-------- Page

From Ancient Egyptians to extra-terrestrials, popular literature has identified various peoples and personages with the discovery of the Americas. Absent from this familiar list was the Pope, that is until very recent historical times. Italian journalist and author Ruggero Marino claims that Pope Innocent VIII sponsored Christopher Columbus' first voyage. And, in the fashion of the later-published "Da Vinci Code", he has written "Cristoforo Colombo ed Il Papa Tradito" (available only in Italian) stating his case.

Using a blend of conjectures, coincidences, curiosities, and certainties, the author paints a picture of a Watergate-style cover-up surrounding Columbus' initial voyage. The tale involves many great figures of the Renaissance. This cover-up erased the role of Pope Innocent VIII in the discovery of the New World. To be sure, there is independent evidence which credits the Pope. For example, on his tomb there is an inscription that refers to his having a part in the discovery of the new lands. Furthermore, respected Scottish historian William Robertson, an 18th century colleague of philosopher David Hume, notes the Papal role in his rare book on the discovery of America.

----------------
-------- Records shown

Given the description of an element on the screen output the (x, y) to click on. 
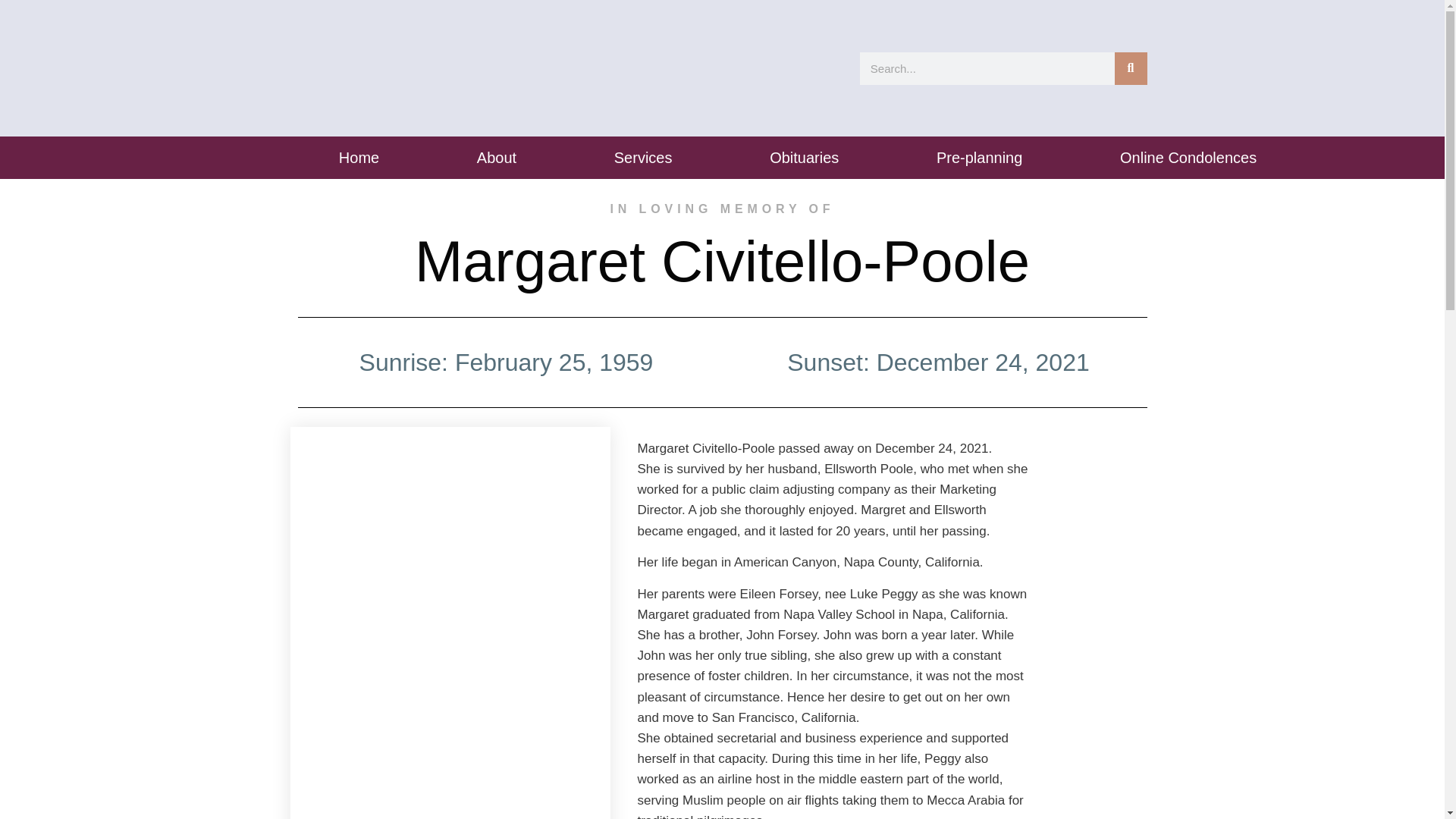
Obituaries (804, 157)
About (497, 157)
Pre-planning (979, 157)
Online Condolences (1188, 157)
Services (642, 157)
Home (358, 157)
Given the description of an element on the screen output the (x, y) to click on. 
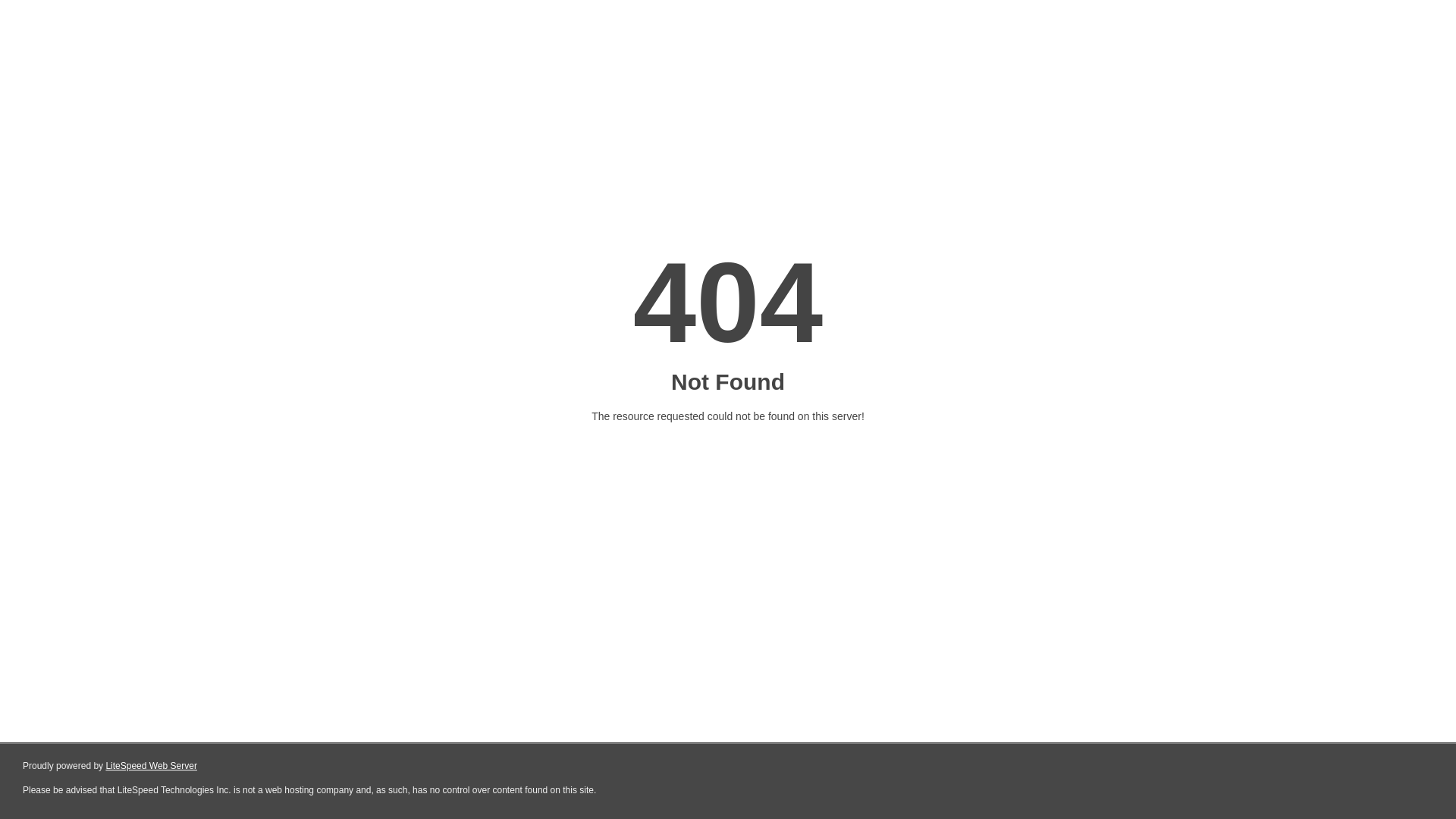
LiteSpeed Web Server Element type: text (151, 765)
Given the description of an element on the screen output the (x, y) to click on. 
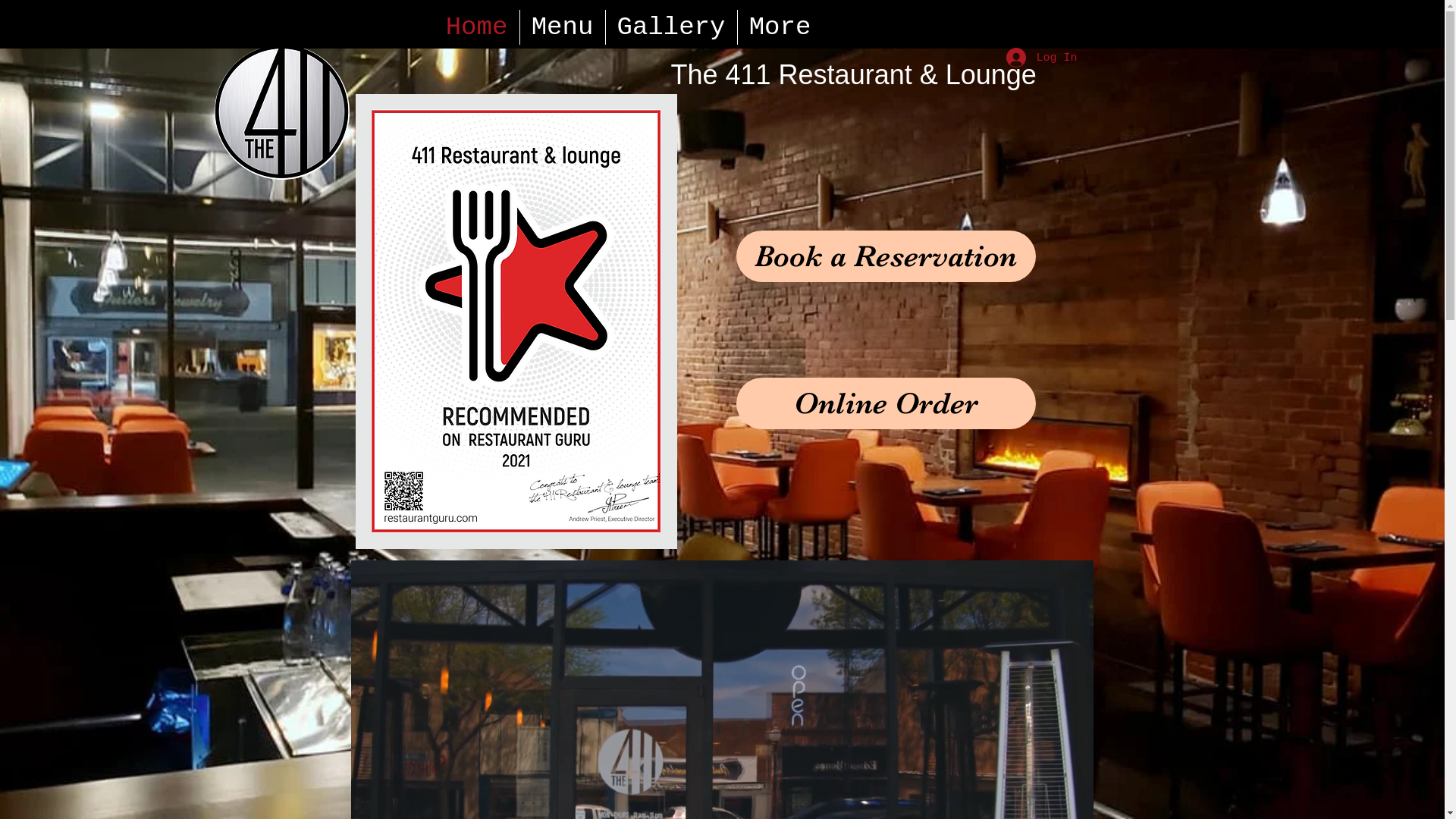
Home Element type: text (475, 26)
Gallery Element type: text (670, 26)
RestaurantGuru_Certificate1 (1).png Element type: hover (515, 321)
Log In Element type: text (1039, 57)
Menu Element type: text (562, 26)
Book a Reservation Element type: text (885, 256)
Online Order Element type: text (885, 403)
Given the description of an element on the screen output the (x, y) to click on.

----------------

Given instruction A:
According to the passage on Columbus and Pope Innocent VIII, which pope does Ruggero Marino claim sponsored Columbus' first voyage?
Given instruction B:
Reproduce the passage on Columbus and Pope Innocent VIII, starting with "Using a blend" and going on through "discovery of America.".
Given instruction C:
Carry on the passage about Columbus and Pope Innocent VIII from the point at which it ends.

Right answer A:
Pope Innocent VIII

Right answer B:
Using a blend of conjectures, coincidences, curiosities, and certainties, the author paints a picture of a Watergate-style cover-up surrounding Columbus' initial voyage. The tale involves many great figures of the Renaissance. This cover-up erased the role of Pope Innocent VIII in the discovery of the New World. To be sure, there is independent evidence which credits the Pope. For example, on his tomb there is an inscription that refers to his having a part in the discovery of the new lands. Furthermore, respected Scottish historian William Robertson, an 18th century colleague of philosopher David Hume, notes the Papal role in his rare book on the discovery of America.

Right answer C:
But, just what was this Papal role? According to Marino, the Pope, not Queen Isabella- or her hocked jewels- provided the funding for Columbus' expedition. In his long quest to obtain funding for his voyage of discovery, Columbus, a Genoese, would have appealed to the powerful banking establishment in the still-great Italian maritime power of Genoa.

Marino alleges a more particular motive and connection: Columbus may have been the illegitimate son of Pope Innocent VIII, himself a familiar figure in Genoese life. This conclusion is based on the contents and tone of several of Columbus' letters.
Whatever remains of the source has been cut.